Design of vascular network culture device
A flow device to support the collagen-embedded vascular network was created with several considerations in mind. To ensure that device would sustain a perfusable network for the duration of the cell culture experiments, it was designed to include a media reservoir and to have the capacity for recirculating flow at the desired flow rates (Fig. 2A–C). The surface area of the device was approximately 1.28 cm2 (four times the area of one well of a 96-well plate) to accommodate a volume of cells that would enable the collection of abundant mRNA and proteins for biomarker detection assays. A central channel was included along the length of the device, designed to be 500 µm, which was considered sufficiently large to avoid clogging with bubbles or cell clumps, yet small enough to avoid collapse when fabricated from rat tail collagen (Cat # 354249, Corning, Glendale, Arizona). The height of the collagen gel was limited to 2 mm due to imaging constraints.

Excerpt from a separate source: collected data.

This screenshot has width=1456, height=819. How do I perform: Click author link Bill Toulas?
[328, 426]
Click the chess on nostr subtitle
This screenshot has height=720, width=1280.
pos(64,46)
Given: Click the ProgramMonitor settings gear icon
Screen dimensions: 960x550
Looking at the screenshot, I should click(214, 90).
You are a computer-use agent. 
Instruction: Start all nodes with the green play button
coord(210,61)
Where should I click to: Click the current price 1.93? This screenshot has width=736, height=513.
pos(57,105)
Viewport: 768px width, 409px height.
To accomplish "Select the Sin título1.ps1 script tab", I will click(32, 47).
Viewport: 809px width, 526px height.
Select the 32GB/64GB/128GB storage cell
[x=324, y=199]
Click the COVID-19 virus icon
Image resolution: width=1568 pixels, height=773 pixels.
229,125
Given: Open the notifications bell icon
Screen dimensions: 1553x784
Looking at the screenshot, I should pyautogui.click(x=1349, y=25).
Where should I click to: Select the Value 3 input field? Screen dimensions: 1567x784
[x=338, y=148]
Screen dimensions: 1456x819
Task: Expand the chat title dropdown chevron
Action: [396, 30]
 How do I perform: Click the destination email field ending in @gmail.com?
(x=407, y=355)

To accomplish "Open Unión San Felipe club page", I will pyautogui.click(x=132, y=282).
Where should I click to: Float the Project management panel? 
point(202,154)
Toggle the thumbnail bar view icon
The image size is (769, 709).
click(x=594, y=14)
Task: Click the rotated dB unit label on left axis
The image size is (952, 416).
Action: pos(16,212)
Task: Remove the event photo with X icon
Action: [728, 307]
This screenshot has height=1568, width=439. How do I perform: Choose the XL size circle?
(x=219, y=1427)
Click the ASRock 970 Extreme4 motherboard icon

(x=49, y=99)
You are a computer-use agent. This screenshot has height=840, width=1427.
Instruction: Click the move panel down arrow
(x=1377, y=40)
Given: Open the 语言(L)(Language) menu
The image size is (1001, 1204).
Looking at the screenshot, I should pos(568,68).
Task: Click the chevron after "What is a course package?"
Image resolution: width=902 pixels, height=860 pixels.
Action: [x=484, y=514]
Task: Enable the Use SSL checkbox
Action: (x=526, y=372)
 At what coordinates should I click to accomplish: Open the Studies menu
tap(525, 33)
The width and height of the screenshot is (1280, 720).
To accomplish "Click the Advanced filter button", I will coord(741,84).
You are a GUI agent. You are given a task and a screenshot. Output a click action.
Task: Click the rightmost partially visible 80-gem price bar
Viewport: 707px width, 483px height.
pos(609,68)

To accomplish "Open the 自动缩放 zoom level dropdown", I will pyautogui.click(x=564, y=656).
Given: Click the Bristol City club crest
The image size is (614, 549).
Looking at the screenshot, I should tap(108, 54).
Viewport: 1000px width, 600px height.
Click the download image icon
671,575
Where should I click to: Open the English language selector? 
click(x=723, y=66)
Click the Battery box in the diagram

Schematics of flow device and flow loop.
To fabricate the device, 3D-printed negative molds were printed using polylactic acid (PLA) and attached to glass with Loctite GO2 glue (Fig. 2D). After allowing the glue to set for 24 h, polydimethylsiloxane (PDMS; Dow, Midland, MI) was mixed in a 1:10 ratio of crosslinker to prepolymer, bubbles were removed using a vacuum chamber, and the PDMS was poured into the molds with a 508 µm diameter wire (McMaster-Carr) inserted (Fig. 2D) to create a channel for the needle to be inserted in a later step. After removing any remaining bubbles, the molds were covered with a plastic sheet to create a flat top surface. The PDMS was cured at room temperature for 48 h. After removing the PDMS from the negative molds, the PDMS was baked for 1 h at 90°C. A 1.5 mm biopsy punch was used to create ports on either side of the chamber, connected to the central channel. The PDMS device was then plasma bonded to 24 mm × 60 mm, No. 2 cover glass (VWR, Radnor, PA) using a laboratory corona treater (Electro-Technic Products, Chicago, IL). A thin, No. 2 cover glass was used to facilitate imaging. Small slabs of PDMS, used for sealing the device chamber, were cut from cured PDMS in 4 mm thick rectangular slabs approximately 15 mm × 30 mm. The devices were autoclaved before use.
Culturing of HUVECs
GFP-HUVECs were cultured in EGM-2 (Lonza, Basel, Switzerland) media on uncoated tissue culture flasks. Media was changed every second day. After a total of 3 days of culture in an incubator (37°C, 5% CO2) or upon reaching 80% confluence, the cells were passaged with a 1:6 split. GFP-HUVECs were not allowed to become confluent. For passaging, cells were detached from the flask using 0.05% trypsin, which was then neutralized with EGM-2. The cells were used in experiments at passage seven.
Viability studies
The ability to retrieve cell-containing sacrificial structures from frozen aliquots greatly simplifies experiments. To verify that the cells were not compromised by this process, cell viability was assessed using Calcein-AM (Invitrogen, Waltham, MA) and Ethidium Homodimer-1 (Eth-D) (Thermo Fisher, Waltham, MA). Cells that had been frozen in liquid nitrogen for a minimum of 24 h were thawed quickly in a 37°C bead bath. Eth-D and Calcein-AM were added in concentrations of 2 µL/mL and 1 µL/mL, respectively, and incubated with the cells for 10 min before imaging on a fluorescence microscope. Cells were counted using CellProfiler (Broad Institute, Boston, MA). 17 Cell viability was evaluated for cells after passaging, cells that had been thawed after freezing, cells that had been encapsulated, and encapsulated cells that had been thawed after freezing. The results were collected over three separate encapsulation experiments.
Embedding in collagen
To evaluate whether the encapsulated structures would promote the formation of a microvascular network, cells were seeded under two conditions. GFP-HUVECs were randomly seeded within a collagen gel, or a similar number of GFP-HUVECs that had been encapsulated within sacrificial alginate threads were mixed within the collagen gel as described below (Fig. 3).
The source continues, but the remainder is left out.